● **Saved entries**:
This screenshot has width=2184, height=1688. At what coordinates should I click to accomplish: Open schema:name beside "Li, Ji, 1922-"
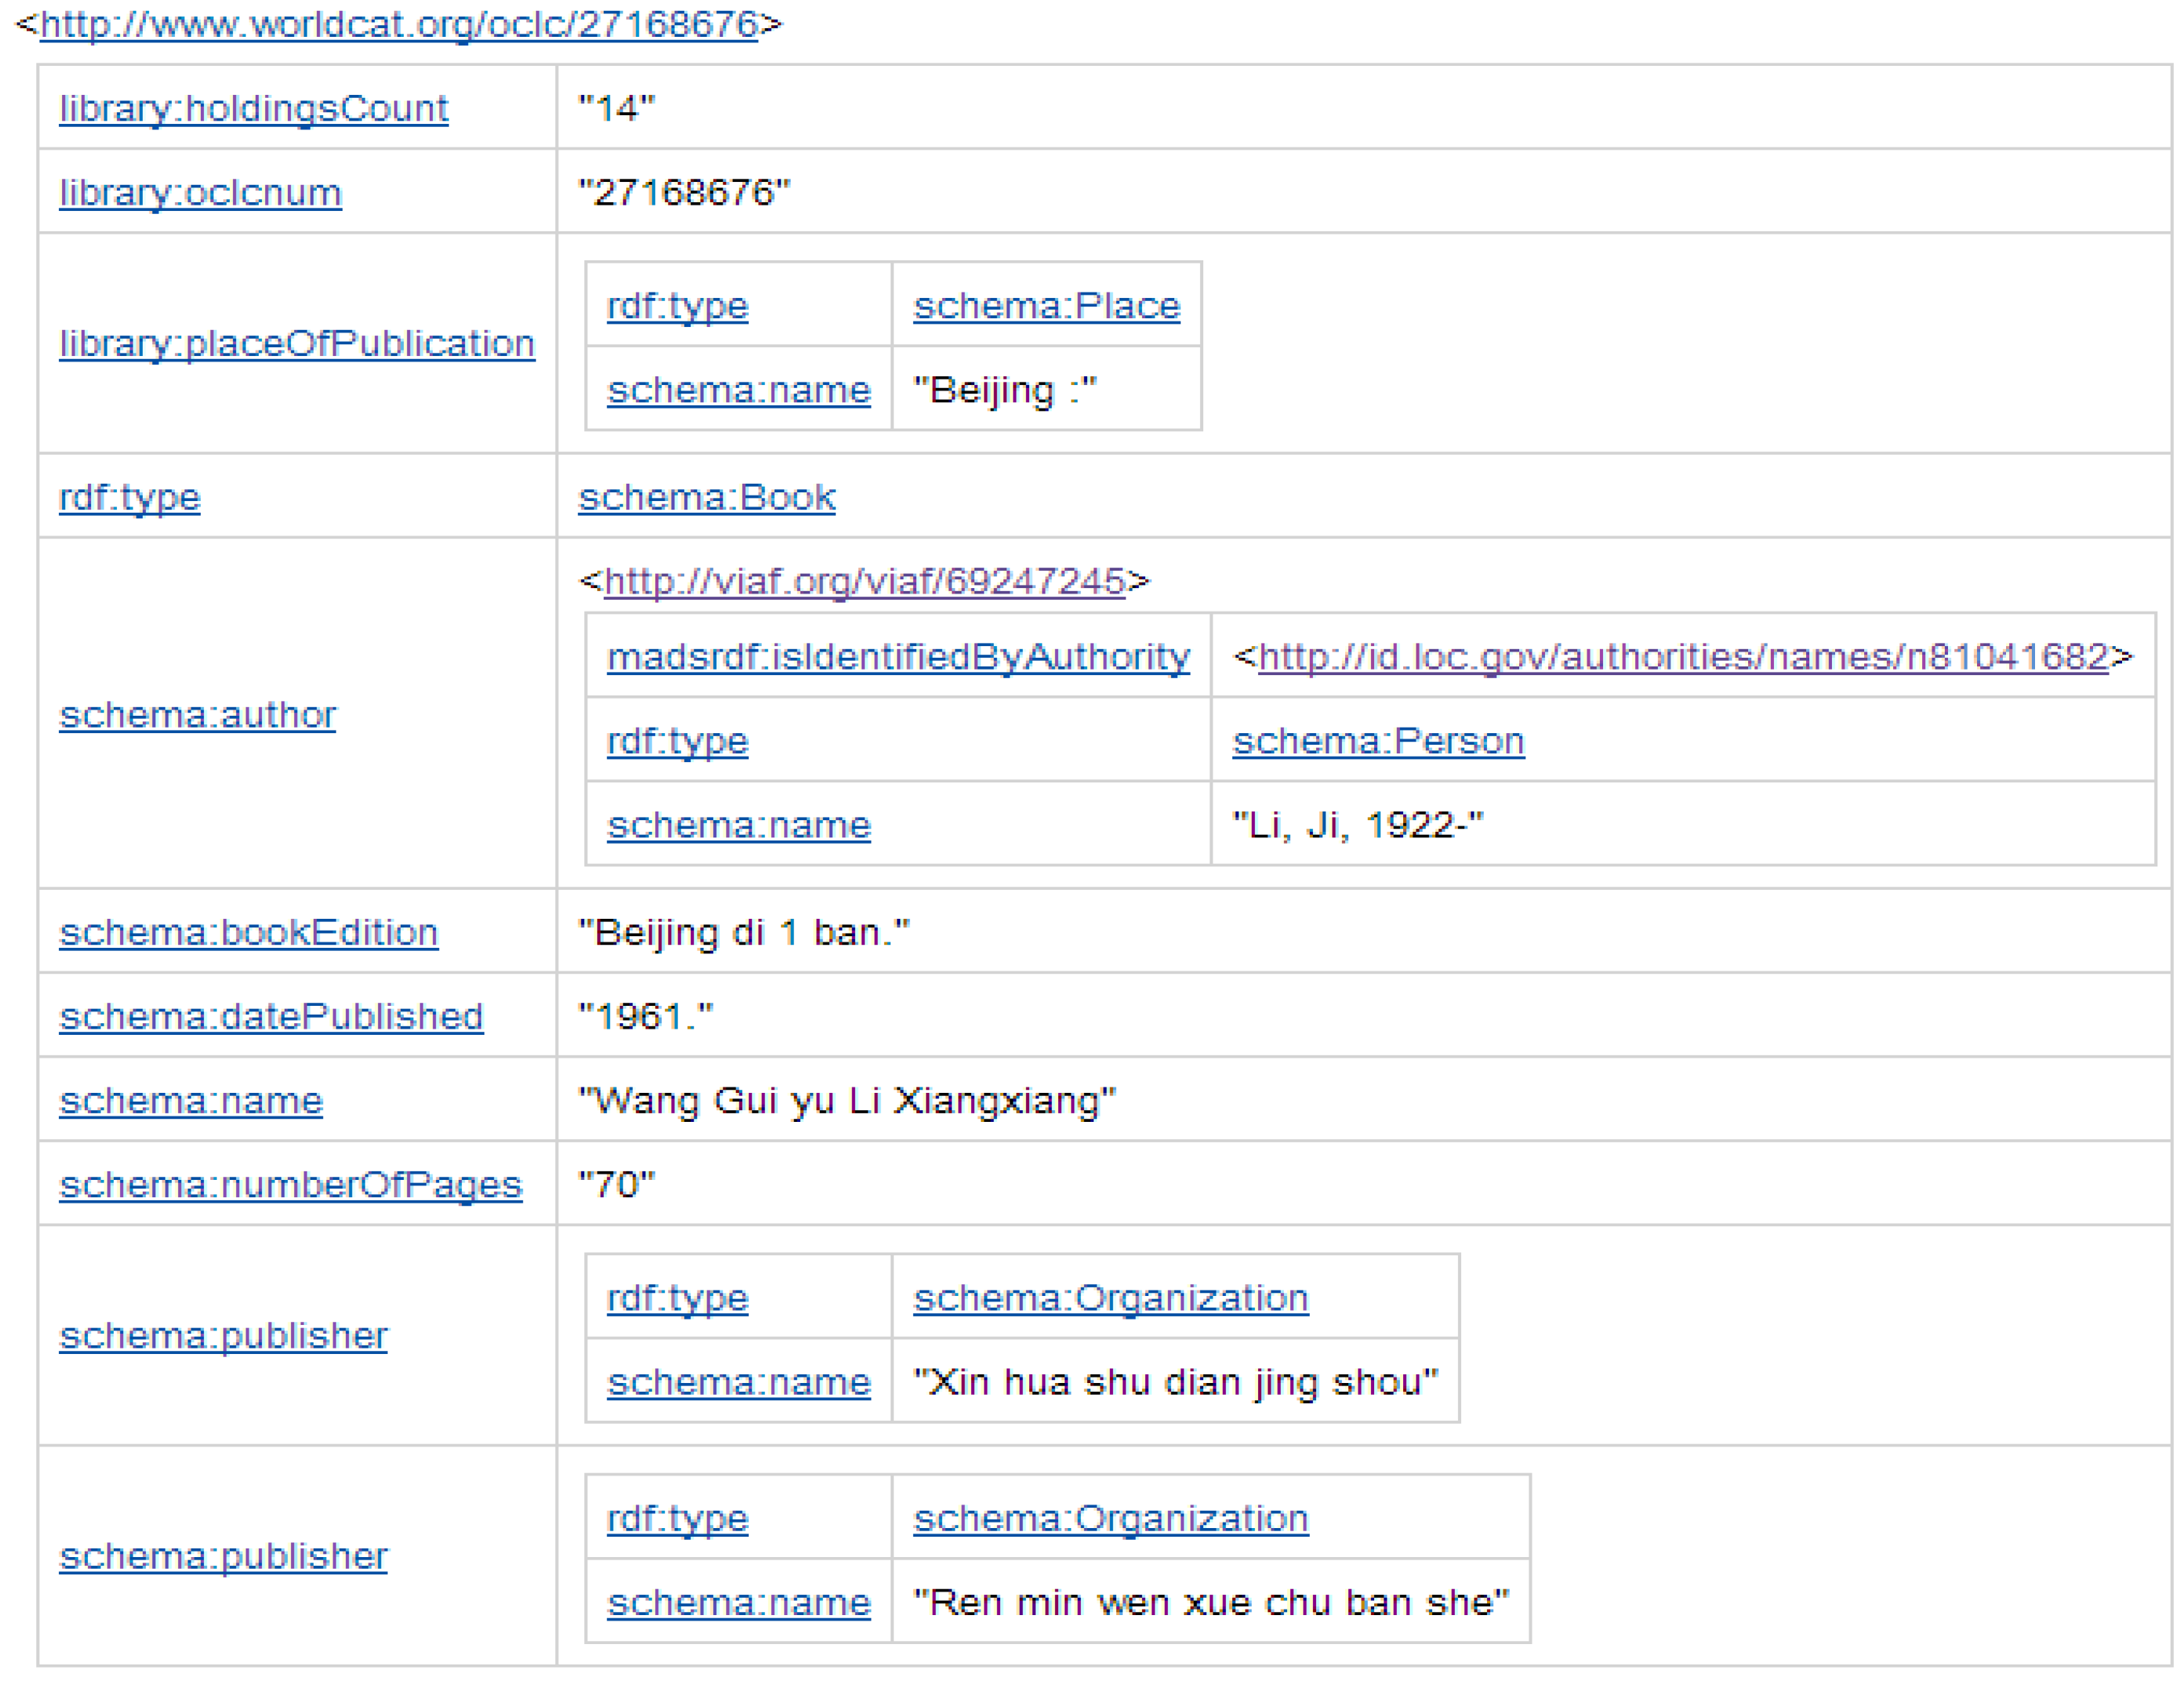[x=739, y=825]
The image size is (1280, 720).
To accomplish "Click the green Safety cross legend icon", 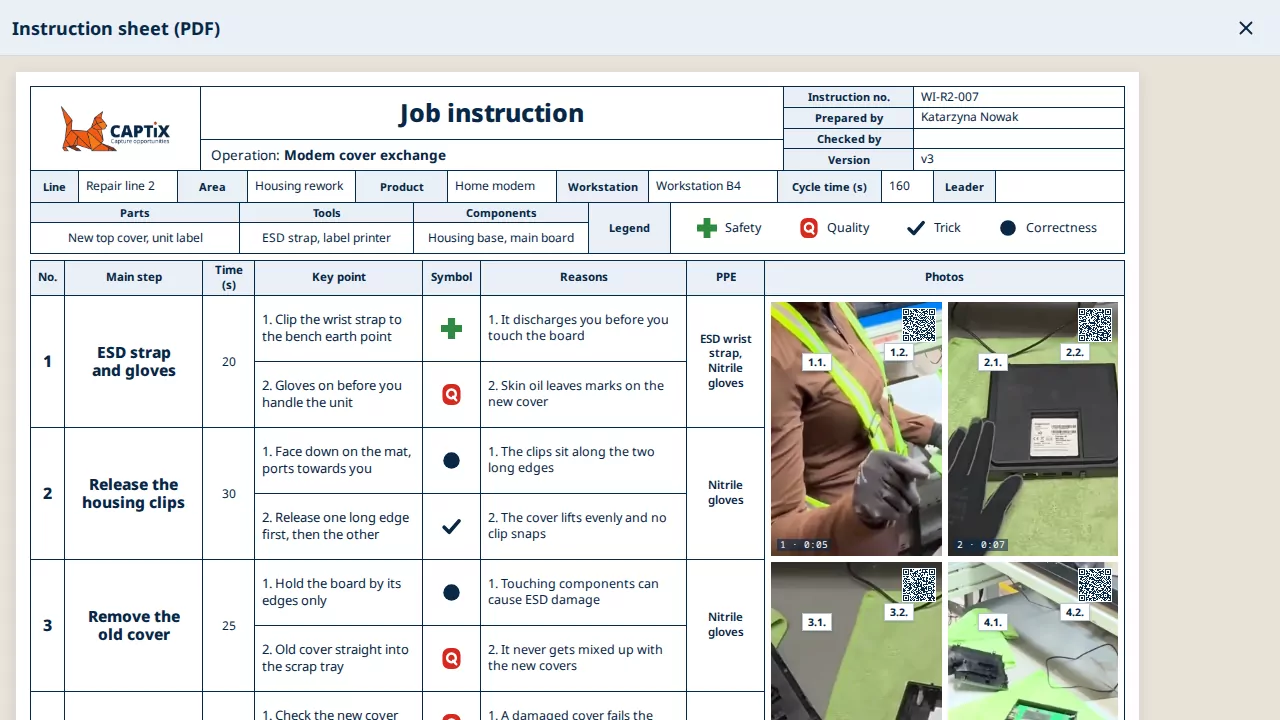I will pyautogui.click(x=707, y=228).
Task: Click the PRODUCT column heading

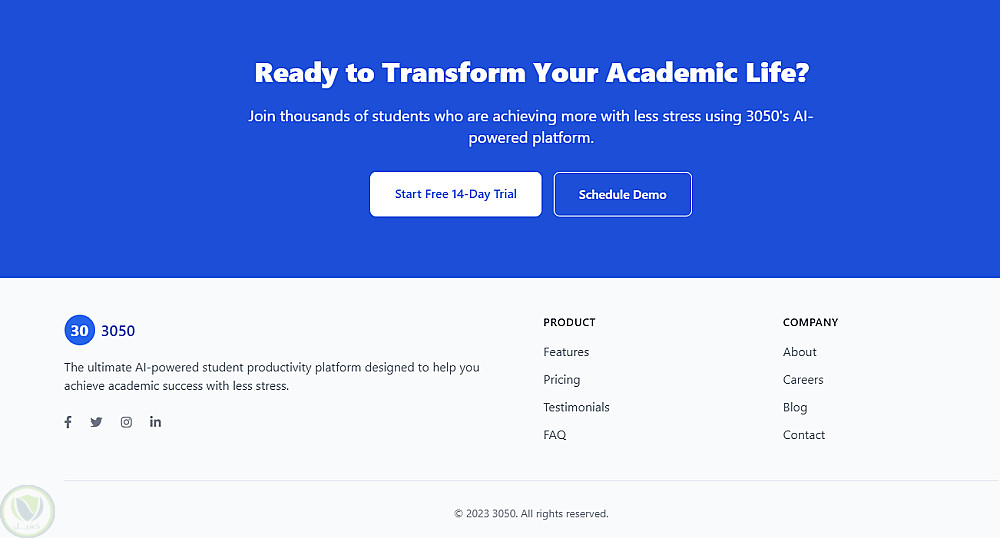Action: (x=569, y=322)
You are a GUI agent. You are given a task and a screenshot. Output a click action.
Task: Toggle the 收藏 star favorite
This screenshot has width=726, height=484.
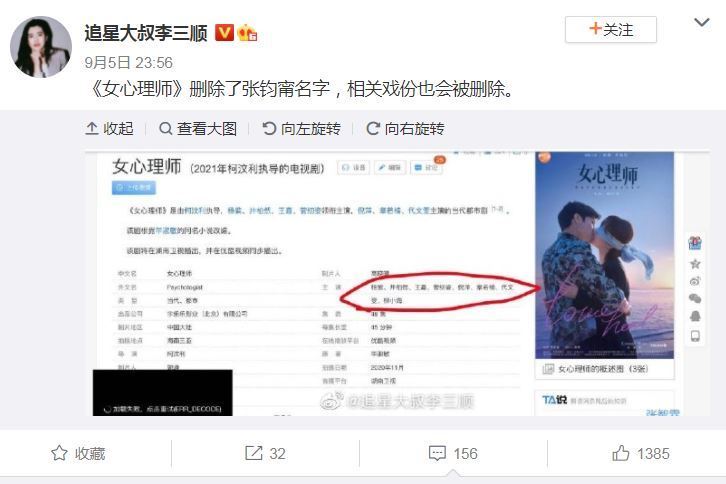78,453
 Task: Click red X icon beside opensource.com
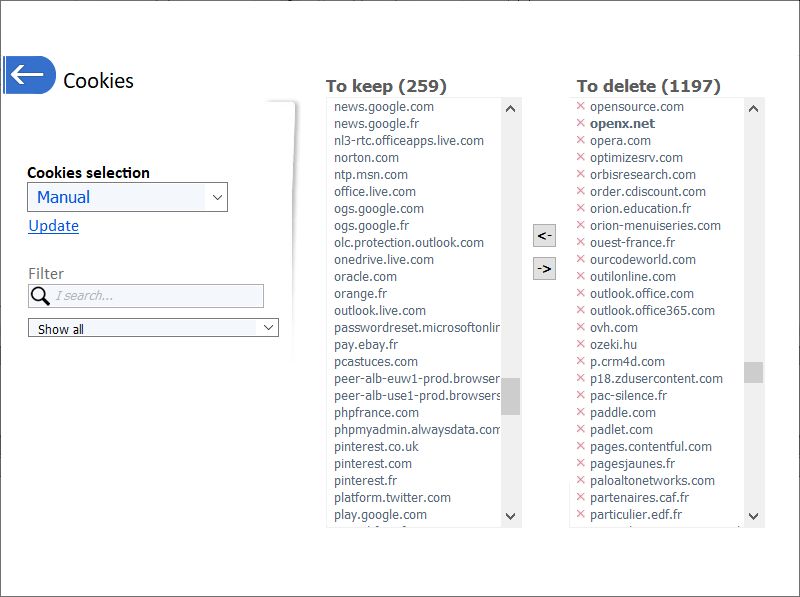580,106
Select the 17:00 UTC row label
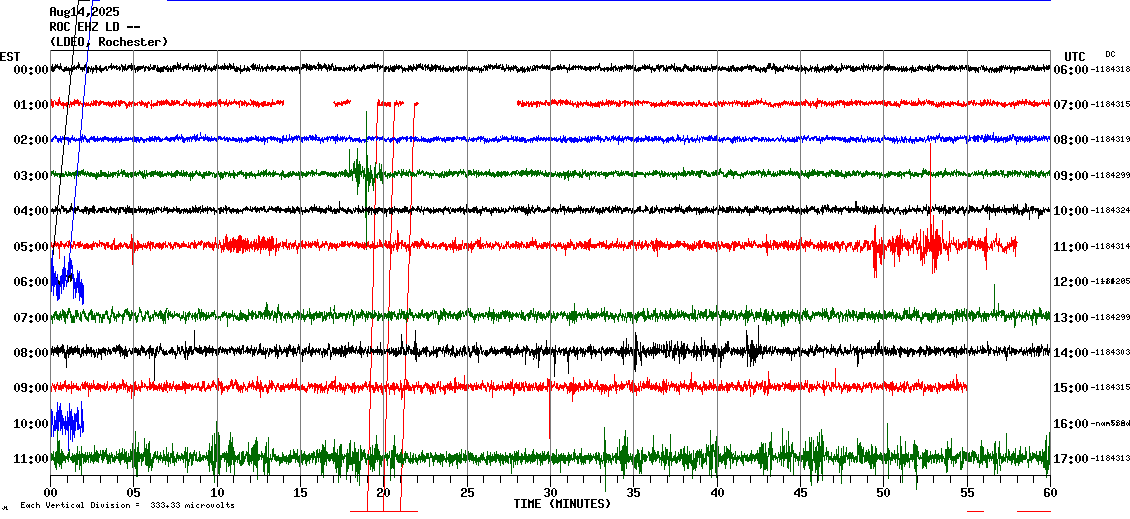 1070,459
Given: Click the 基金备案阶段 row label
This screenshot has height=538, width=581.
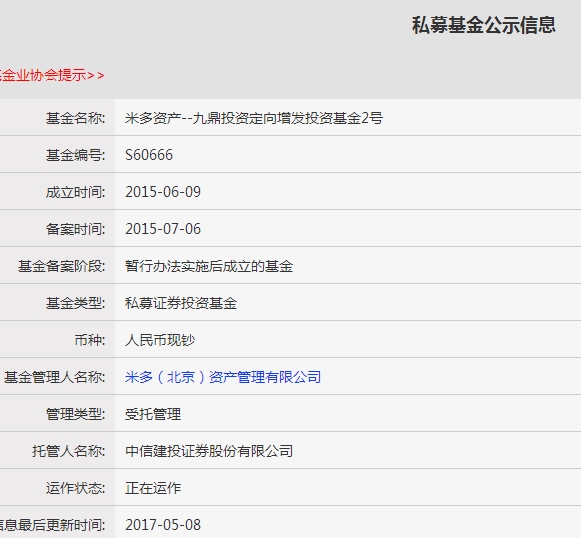Looking at the screenshot, I should [x=62, y=266].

● **WHAT THE EXERCISE ASKS**:
The response should be the lines from the one containing "This screenshot has width=726, height=484." through the final line of the records, reproduced exactly and with every picture left out.

● **ANSWER BELOW**:
This screenshot has width=726, height=484.
78,453
 Task: Click red X icon beside opensource.com
580,106
Select the 17:00 UTC row label
 1070,459
Given: Click the 基金备案阶段 row label
This screenshot has height=538, width=581.
Looking at the screenshot, I should [x=62, y=266].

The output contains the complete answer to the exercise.